Nous sommes le 10 juin 1940. La "drôle de guerre" a pris fin le mois précédent avec l'attaque éclair des forces nazis et la percée des allemands s'est faite quasi sans discontinuer. Ils sont presque aux porte de Paris. C'est la débandade, les parisiens n'ont plus qu'une idée en tête : fuir en province, qui chez une vieille tante un peu oubliée, qui dans la maison de campagne, qui chez des amis compréhensifs. Même s'il n'en éprouve pas le désir pressant, Sur les conseils appuyés d'un ami, Léon Werth qui habitait alors en plein cœur de Paris va suivre le mouvement, se lançant sur les routes de France en direction de St Amour, dans le Jura, où notre grand témoin possède une maison de campagne.
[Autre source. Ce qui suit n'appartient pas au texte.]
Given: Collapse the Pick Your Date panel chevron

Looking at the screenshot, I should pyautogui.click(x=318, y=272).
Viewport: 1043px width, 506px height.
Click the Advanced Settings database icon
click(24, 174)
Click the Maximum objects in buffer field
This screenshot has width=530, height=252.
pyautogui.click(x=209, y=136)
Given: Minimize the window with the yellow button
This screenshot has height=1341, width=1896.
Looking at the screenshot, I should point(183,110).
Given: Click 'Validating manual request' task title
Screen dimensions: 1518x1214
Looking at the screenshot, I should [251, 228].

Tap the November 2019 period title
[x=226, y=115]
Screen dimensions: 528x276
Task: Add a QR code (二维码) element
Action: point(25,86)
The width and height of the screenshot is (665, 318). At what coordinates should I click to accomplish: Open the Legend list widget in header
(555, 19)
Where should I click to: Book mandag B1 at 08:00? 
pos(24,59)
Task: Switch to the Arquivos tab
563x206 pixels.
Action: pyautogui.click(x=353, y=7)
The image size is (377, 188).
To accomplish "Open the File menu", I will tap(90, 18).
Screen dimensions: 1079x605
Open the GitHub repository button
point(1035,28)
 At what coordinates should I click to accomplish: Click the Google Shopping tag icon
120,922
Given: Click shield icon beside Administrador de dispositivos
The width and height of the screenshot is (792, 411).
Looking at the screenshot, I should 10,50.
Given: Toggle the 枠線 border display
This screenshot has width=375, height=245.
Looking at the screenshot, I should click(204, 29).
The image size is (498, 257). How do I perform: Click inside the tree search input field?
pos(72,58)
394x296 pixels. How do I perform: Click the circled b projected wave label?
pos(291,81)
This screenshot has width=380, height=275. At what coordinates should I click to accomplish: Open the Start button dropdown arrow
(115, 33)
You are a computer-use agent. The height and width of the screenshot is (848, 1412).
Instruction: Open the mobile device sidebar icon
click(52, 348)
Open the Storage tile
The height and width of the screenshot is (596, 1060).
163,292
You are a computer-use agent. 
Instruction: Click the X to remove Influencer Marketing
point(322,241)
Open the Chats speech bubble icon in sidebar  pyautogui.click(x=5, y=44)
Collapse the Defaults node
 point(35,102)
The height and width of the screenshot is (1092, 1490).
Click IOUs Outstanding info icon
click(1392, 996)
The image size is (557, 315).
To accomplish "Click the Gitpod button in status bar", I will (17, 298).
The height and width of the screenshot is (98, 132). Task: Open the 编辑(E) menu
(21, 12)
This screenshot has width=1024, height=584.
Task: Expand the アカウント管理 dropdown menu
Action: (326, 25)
Le 11 à neuf heures, ils sont partis, au volant de la vieille Bugatti trois litres de 1932. «Nous pensons, sans nous presser, arriver vers cinq heures de l'après-midi» affirme-t-il, serein, dans les premières pages contant cette rocambolesque et parfois dangereuse odyssée. Le fils de seize ans est déjà parti, en compagnie de deux amis, quelques heures auparavant. Ce sera une affaire de rien... Qui, comme le nom de ce texte l'indique assez bien, durera pourtant 33 jours !
Dès l'abord des portes de Paris, on comprend d'ailleurs que rien ne pourra se passer comme il avait été prévu. Au fur et à mesure de son avancée - au pas -, Léon Werth s'étonne même du nombre incommensurable de voitures parisiennes, au point qu'il en finit par se demander d'où celles-ci sortent. Les soixante prochains kilomètres demanderont plusieurs jours à être parcourus, non sans retours en arrière et autres boucles improbables. Mais là n'est pas, on s'en doute, l'intérêt principal de cet ouvrage. Certes, il y aura quelques véridiques épisodes de guerre. Des moments intenses s’achevant dans une espèce de ridicule triste, honteux même, nos pauvres soldats français hésitant entre reddition sans attendre et résistance aussi vaine que meurtrière. Surtout pour ces malheureux chevaux, alors encore moyen de transport de premier plan, qui paient le prix lourd les vicissitudes humaines. Ainsi que quelques valeureux soldats auxquels se mêlent parfois des civils - prémices sacrificielles de la résistance à venir -, fusillés pour la cause. Il y a aussi, magnifiques et altiers, ces tirailleurs sénégalais - pour lesquels Werth éprouve une admiration sans égale - que les allemands exécutent systématiquement s'ils les font prisonnier. Comme des chiens.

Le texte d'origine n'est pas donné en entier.